Court records reviewed by The Palladium-Times this week show the charges against the Granby couple are related to the submission of bogus designating petitions for Cheryl Holmes’ run for Granby Town Council in 2018, which according to law enforcement contained forged signatures including some forgeries of deceased individuals’ signatures.

State police charged Leslie Holmes with seven counts of second-degree possession of a forged instrument, a class D felony; one count of first-degree offering a false instrument for filing with intent to defraud, a class E felony; four counts of making a punishable false written statement, a class A misdemeanor; four counts of misconduct in relation to election petitions, an unclassified misdemeanor; and one count of primary election violations, an unclassified misdemeanor.

Four of the criminal possession of a forged instrument charges against Leslie Holmes are related to his alleged possession of “a Designating Petition with the forged signature of a deceased individual,” according to the indictment, with three counts related to the possession of simple forged signatures.

Cheryl Holmes, a Republican elected to a one-year term on the town board in 2018 to fill a vacancy, is facing one count each of first-degree offering a false instrument for filing with intent to defraud, making a punishable false written statement, misconduct in relation to election petitions and primary election violations.

The felony charges the Holmeses face for first-degree offering a false instrument for filing is related to prosecutors’ alleging the couple knowingly provided designating petitions to the Oswego County Board of Elections that contained false statements and information.

Charges they are facing for making a punishable false written statement are related to their alleged false statements on the witness portion of the designating petition.

Both individuals were also charged with an unclassified misdemeanor at, or in connection with primary elections, caucuses, enrollment in political parties, committees and conventions.

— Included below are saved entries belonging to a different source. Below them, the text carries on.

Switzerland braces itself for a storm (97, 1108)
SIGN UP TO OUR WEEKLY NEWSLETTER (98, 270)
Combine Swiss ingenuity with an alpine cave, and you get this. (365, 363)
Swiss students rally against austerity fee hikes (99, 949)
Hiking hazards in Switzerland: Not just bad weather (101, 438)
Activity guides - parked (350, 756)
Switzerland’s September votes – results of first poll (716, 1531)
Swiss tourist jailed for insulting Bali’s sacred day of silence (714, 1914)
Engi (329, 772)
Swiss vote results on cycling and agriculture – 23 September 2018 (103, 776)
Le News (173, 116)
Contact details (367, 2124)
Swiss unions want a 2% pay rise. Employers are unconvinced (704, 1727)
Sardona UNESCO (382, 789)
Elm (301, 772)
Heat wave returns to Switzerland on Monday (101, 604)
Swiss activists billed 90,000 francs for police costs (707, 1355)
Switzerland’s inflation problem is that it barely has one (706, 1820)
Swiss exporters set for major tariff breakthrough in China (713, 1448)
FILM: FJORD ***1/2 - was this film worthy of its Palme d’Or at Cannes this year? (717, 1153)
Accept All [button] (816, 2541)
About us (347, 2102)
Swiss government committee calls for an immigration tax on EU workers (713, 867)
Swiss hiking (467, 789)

According to the indictment, those charges are connected to the pair’s fraudulent or wrongful acts “tending to affect the result of the 2018 primary election for a Town of Granby Town Council seat.”

For more than a year, the couple was under investigation for the alleged improprieties, and a 19-count indictment from an Oswego County grand jury was filed Dec. 13. The indictment details the alleged crimes, but does not offer significant supporting documentation.

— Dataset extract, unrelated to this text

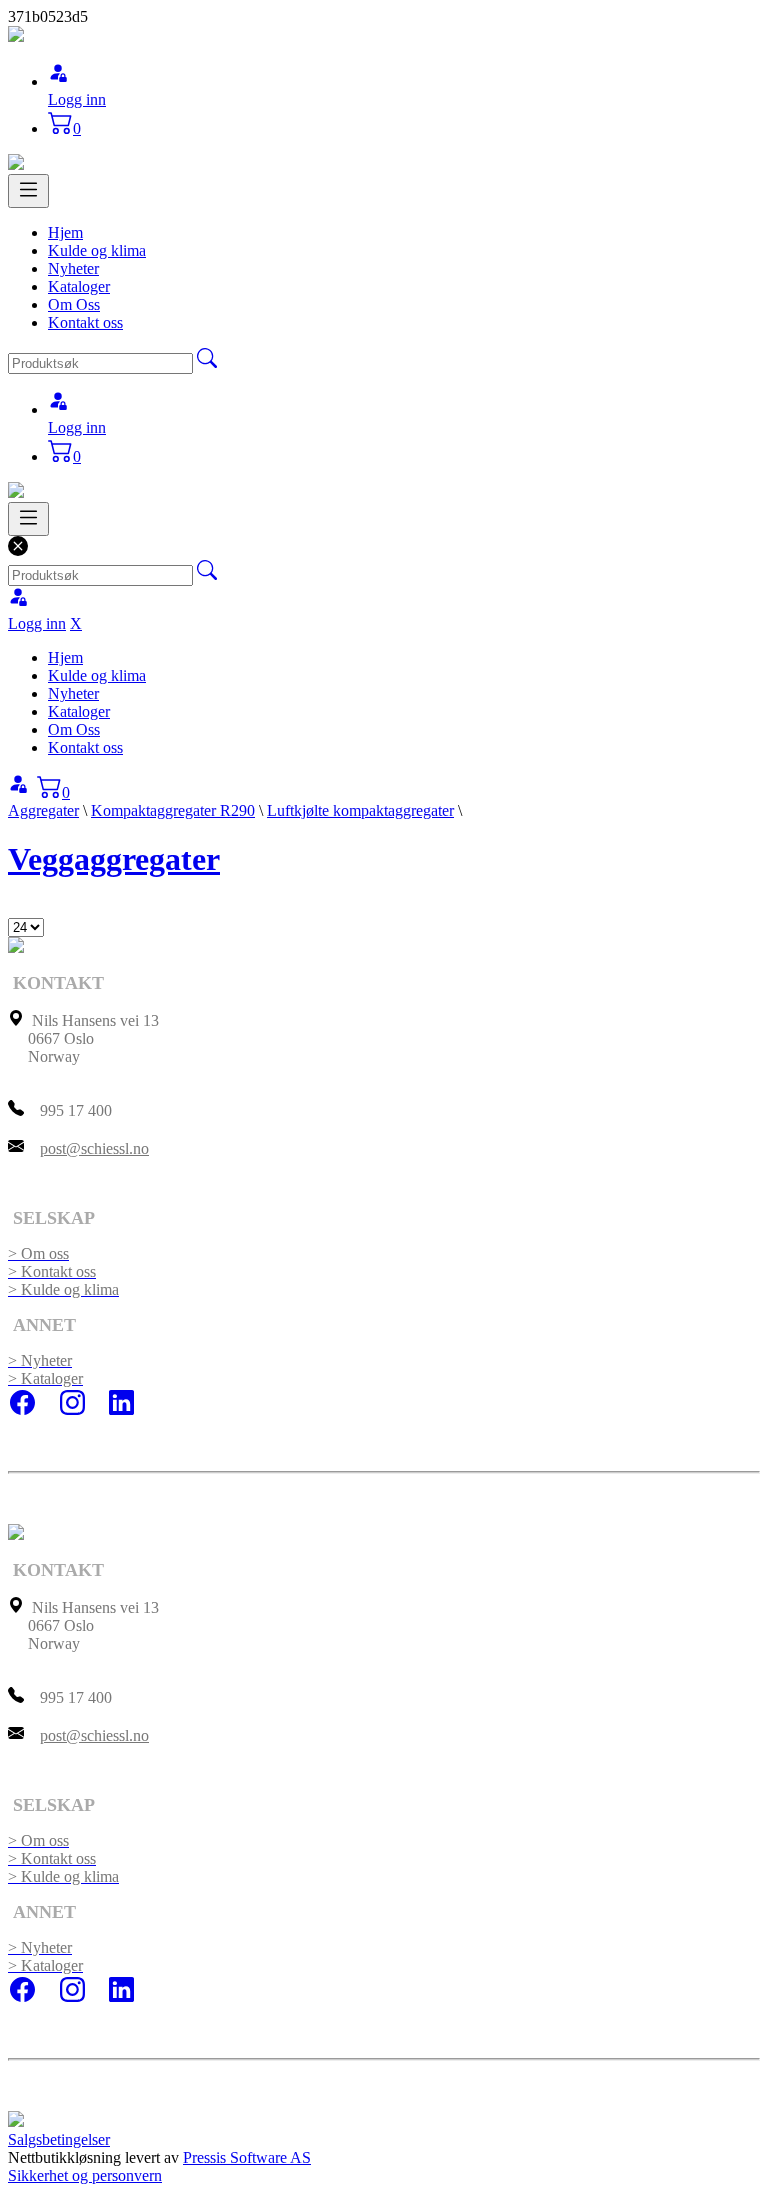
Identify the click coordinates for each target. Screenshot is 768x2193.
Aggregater (43, 810)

Law enforcement officials with knowledge of the case said an initial complaint of petitions including signatures from individuals outside the district and individuals signing more than once was initially brought to local law enforcement and turned over to the state Attorney General.

The Granby couple were arraigned Friday and released on their own recognizance after entering not guilty pleas, according to court records. The Holmeses are scheduled to return to court 10 a.m. Jan. 6 at the Onondaga County Courthouse. 

The state Attorney General’s office is prosecuting the case, according to court records. Reached earlier this week, officials in the Attorney General’s Syracuse regional office declined to comment citing agency policy.

Documents obtained by The Palladium-Times show irregularities and inconsistencies in the designating petitions submitted for Cheryl Holmes. Leslie Holmes served as a witness for the majority of the signatures, which include individuals signing multiple times and signatures from non-residents.

Above the witness signature line on the petitions, which both Holmeses signed, is a notice that states the material “will be accepted for all purposes as the equivalent of an affidavit and, if it contains a material false statement, shall subject (the signer) to the penalties as if (the signer) had been duly sworn.”

In November, Cheryl Holmes was re-elected to the town board for a two-year term, which would start Jan. 1, as one of two candidates running for two open seats on the board.

According to New York State Public Officers Law Article 3 Section 30, public offices shall be vacant upon the office holder’s conviction of a felony or a crime involving a violation of the oath of office. The Holmeses have been charged but not convicted and are innocent until proven guilty.